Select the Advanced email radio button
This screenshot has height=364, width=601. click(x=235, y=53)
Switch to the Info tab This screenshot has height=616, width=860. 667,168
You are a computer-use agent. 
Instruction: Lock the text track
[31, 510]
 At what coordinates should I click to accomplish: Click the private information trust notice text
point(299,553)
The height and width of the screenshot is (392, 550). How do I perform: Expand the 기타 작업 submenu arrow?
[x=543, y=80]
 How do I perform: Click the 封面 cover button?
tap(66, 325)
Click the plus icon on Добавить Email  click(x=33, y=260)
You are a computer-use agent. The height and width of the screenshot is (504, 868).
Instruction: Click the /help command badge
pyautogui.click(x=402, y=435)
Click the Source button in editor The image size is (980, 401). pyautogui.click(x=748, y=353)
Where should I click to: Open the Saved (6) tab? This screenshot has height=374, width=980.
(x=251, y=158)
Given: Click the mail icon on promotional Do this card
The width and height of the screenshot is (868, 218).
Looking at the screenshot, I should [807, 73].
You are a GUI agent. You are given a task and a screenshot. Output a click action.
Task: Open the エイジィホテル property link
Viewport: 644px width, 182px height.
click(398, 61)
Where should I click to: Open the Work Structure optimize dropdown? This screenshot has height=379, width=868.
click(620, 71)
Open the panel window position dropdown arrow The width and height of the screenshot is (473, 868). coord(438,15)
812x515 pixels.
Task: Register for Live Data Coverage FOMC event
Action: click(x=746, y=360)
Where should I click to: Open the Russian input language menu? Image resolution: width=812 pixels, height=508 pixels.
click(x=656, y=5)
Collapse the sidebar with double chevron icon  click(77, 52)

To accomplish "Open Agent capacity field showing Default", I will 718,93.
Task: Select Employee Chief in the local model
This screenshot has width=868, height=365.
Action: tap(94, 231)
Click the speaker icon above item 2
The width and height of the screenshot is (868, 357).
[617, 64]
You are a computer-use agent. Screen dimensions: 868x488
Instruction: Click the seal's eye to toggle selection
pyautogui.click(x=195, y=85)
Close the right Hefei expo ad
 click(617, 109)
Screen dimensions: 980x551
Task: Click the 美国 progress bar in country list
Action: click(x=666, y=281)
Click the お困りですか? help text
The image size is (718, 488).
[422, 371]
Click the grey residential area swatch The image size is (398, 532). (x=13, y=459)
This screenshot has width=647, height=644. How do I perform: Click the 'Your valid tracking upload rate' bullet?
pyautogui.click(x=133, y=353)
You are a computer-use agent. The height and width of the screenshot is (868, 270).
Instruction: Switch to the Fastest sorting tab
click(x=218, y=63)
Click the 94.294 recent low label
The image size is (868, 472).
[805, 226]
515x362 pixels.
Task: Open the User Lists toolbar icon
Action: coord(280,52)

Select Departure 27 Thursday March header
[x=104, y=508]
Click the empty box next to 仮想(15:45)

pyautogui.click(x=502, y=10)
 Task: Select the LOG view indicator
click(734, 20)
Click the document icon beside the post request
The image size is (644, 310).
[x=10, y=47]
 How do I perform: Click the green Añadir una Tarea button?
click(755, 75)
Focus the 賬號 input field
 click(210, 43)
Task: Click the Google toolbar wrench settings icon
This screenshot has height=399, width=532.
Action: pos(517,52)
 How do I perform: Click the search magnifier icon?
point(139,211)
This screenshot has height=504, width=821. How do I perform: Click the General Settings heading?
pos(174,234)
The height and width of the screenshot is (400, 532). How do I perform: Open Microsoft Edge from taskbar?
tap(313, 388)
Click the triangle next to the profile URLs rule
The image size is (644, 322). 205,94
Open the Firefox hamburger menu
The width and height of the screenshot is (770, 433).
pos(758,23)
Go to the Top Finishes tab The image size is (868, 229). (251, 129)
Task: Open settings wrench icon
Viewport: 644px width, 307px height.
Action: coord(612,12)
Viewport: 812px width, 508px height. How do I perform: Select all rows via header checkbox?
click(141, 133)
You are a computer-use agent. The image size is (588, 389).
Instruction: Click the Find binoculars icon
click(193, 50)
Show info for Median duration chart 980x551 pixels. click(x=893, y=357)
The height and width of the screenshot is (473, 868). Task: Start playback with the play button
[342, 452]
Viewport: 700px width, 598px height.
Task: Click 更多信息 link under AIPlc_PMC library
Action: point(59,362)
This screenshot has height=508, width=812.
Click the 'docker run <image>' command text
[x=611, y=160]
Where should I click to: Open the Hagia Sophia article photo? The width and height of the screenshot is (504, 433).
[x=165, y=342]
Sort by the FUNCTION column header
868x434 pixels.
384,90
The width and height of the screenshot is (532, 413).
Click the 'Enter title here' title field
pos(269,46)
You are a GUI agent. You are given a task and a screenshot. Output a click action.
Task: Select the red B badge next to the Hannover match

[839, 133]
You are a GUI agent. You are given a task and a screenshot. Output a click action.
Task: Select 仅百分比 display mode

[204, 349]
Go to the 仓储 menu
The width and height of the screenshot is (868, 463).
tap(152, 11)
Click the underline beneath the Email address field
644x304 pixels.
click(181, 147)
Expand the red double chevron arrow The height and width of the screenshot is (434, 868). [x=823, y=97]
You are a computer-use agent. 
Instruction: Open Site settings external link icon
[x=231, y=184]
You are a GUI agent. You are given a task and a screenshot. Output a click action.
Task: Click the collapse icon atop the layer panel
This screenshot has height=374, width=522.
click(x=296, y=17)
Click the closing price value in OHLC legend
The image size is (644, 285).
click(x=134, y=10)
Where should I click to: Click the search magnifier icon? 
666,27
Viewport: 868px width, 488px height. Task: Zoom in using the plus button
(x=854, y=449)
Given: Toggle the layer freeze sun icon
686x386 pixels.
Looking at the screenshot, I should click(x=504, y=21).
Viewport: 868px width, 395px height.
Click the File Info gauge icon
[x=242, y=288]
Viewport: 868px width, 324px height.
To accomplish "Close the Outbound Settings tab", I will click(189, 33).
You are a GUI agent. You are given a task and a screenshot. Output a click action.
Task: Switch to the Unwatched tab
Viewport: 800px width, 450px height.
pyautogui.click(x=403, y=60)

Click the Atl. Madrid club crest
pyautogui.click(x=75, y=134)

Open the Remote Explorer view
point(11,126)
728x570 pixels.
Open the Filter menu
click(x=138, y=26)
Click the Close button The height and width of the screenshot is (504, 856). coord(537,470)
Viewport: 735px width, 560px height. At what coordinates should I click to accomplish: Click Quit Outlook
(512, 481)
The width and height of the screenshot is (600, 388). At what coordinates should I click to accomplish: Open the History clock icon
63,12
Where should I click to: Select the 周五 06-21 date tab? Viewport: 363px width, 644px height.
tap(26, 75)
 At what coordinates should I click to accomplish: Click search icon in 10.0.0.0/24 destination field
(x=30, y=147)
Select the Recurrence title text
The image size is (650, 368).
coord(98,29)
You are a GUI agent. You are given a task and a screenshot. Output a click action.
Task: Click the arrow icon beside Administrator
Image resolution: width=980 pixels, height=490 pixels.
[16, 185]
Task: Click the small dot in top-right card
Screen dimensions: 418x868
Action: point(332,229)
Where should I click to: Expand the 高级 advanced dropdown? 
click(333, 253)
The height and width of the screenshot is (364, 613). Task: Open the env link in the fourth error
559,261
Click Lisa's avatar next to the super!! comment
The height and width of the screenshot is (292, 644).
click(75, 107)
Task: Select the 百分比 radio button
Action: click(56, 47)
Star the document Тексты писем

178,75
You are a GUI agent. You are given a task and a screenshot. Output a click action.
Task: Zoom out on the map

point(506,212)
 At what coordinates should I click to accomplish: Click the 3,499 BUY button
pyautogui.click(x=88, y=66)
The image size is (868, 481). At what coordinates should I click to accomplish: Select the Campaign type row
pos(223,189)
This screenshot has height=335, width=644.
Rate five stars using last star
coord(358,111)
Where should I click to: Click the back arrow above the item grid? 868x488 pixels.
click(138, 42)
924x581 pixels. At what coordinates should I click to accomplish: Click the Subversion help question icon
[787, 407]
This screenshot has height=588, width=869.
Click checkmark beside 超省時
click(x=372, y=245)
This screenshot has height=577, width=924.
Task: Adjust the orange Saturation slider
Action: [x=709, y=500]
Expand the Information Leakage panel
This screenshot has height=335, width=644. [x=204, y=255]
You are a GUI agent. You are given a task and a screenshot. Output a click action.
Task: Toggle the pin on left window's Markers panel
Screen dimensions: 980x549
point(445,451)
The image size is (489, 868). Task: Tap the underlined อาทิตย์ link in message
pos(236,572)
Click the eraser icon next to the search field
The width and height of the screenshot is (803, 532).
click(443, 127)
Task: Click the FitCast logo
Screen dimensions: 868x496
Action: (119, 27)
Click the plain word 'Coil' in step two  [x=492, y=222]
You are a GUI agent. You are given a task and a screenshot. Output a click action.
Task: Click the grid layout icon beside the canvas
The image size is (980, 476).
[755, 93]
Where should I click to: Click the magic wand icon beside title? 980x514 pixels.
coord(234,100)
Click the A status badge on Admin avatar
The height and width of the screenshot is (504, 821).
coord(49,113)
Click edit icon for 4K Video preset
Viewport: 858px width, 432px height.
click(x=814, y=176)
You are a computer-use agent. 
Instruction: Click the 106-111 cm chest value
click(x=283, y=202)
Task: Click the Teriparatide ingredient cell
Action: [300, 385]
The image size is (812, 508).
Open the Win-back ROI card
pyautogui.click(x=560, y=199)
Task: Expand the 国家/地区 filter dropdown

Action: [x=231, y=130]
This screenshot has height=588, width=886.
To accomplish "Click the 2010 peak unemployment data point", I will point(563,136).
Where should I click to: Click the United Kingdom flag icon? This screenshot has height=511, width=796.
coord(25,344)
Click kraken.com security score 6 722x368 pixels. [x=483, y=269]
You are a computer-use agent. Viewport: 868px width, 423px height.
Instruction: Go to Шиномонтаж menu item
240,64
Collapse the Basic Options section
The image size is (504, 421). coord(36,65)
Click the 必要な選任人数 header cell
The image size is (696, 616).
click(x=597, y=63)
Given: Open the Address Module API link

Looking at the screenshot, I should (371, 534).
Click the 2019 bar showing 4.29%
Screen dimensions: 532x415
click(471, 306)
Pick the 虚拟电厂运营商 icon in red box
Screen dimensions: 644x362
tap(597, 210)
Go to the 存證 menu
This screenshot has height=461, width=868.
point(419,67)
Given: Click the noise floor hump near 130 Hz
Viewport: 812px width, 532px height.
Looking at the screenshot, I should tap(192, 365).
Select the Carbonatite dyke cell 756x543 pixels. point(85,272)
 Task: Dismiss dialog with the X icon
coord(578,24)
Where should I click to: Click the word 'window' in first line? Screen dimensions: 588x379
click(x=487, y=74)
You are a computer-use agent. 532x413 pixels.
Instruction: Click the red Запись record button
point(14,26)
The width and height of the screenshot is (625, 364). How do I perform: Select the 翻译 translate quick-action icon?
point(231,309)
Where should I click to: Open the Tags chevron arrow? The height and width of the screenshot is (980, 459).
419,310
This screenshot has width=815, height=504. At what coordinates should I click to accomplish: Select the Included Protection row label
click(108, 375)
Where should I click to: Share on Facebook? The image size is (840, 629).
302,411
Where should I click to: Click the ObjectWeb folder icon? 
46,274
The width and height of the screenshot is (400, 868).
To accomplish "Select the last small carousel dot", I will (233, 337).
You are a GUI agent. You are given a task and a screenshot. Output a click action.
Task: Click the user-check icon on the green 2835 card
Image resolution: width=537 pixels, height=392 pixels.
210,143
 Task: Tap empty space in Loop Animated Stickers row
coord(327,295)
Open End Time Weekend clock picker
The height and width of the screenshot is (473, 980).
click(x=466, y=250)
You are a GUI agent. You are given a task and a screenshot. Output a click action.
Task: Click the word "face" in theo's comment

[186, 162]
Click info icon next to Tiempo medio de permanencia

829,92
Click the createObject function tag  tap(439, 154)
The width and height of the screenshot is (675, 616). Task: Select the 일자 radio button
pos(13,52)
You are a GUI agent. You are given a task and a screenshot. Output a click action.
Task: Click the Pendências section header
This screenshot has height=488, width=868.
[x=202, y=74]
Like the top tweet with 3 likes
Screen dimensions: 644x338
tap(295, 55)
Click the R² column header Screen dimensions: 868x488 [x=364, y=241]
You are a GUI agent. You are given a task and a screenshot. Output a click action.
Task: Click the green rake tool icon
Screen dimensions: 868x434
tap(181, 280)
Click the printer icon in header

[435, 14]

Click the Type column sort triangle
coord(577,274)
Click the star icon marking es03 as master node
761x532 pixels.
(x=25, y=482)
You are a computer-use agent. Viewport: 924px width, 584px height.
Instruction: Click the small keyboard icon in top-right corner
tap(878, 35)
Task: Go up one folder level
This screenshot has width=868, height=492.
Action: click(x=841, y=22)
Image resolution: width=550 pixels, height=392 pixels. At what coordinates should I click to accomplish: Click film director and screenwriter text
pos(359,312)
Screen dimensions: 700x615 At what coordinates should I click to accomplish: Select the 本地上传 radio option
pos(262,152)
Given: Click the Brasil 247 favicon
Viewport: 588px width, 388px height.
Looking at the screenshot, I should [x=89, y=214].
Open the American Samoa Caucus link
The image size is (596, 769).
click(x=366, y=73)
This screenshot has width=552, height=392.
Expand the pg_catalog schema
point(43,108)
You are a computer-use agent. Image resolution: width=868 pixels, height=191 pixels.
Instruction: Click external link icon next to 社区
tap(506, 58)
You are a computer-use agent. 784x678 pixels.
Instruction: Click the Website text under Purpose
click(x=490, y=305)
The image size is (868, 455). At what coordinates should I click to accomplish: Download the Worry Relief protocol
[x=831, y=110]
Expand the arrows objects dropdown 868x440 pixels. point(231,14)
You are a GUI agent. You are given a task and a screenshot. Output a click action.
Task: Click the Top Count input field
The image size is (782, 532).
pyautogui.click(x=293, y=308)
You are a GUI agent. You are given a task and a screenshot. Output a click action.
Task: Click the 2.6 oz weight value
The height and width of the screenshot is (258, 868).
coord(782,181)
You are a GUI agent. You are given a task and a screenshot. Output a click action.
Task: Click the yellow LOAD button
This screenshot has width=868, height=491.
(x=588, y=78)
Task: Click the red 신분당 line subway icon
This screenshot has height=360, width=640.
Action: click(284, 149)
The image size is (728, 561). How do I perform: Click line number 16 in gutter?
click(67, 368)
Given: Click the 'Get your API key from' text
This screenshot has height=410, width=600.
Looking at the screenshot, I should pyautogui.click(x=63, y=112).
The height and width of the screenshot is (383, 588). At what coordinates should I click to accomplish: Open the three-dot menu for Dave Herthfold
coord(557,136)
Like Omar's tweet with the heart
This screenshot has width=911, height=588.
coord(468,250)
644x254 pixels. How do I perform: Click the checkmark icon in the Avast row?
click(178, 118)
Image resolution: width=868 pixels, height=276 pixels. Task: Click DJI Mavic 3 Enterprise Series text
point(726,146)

ACTION ITEM | Set down verbatim only the lines between the start of the data above and the line with "Task: Open the エイジィホテル property link", both boundaries included.

EXERCISE SOLUTION |
Select the Advanced email radio button
This screenshot has height=364, width=601. click(x=235, y=53)
Switch to the Info tab This screenshot has height=616, width=860. 667,168
You are a computer-use agent. 
Instruction: Lock the text track
[31, 510]
 At what coordinates should I click to accomplish: Click the private information trust notice text
point(299,553)
The height and width of the screenshot is (392, 550). How do I perform: Expand the 기타 작업 submenu arrow?
[x=543, y=80]
 How do I perform: Click the 封面 cover button?
tap(66, 325)
Click the plus icon on Добавить Email  click(x=33, y=260)
You are a computer-use agent. The height and width of the screenshot is (504, 868).
Instruction: Click the /help command badge
pyautogui.click(x=402, y=435)
Click the Source button in editor The image size is (980, 401). pyautogui.click(x=748, y=353)
Where should I click to: Open the Saved (6) tab? This screenshot has height=374, width=980.
(x=251, y=158)
Given: Click the mail icon on promotional Do this card
The width and height of the screenshot is (868, 218).
Looking at the screenshot, I should [807, 73].
You are a GUI agent. You are given a task and a screenshot. Output a click action.
Task: Open the エイジィホテル property link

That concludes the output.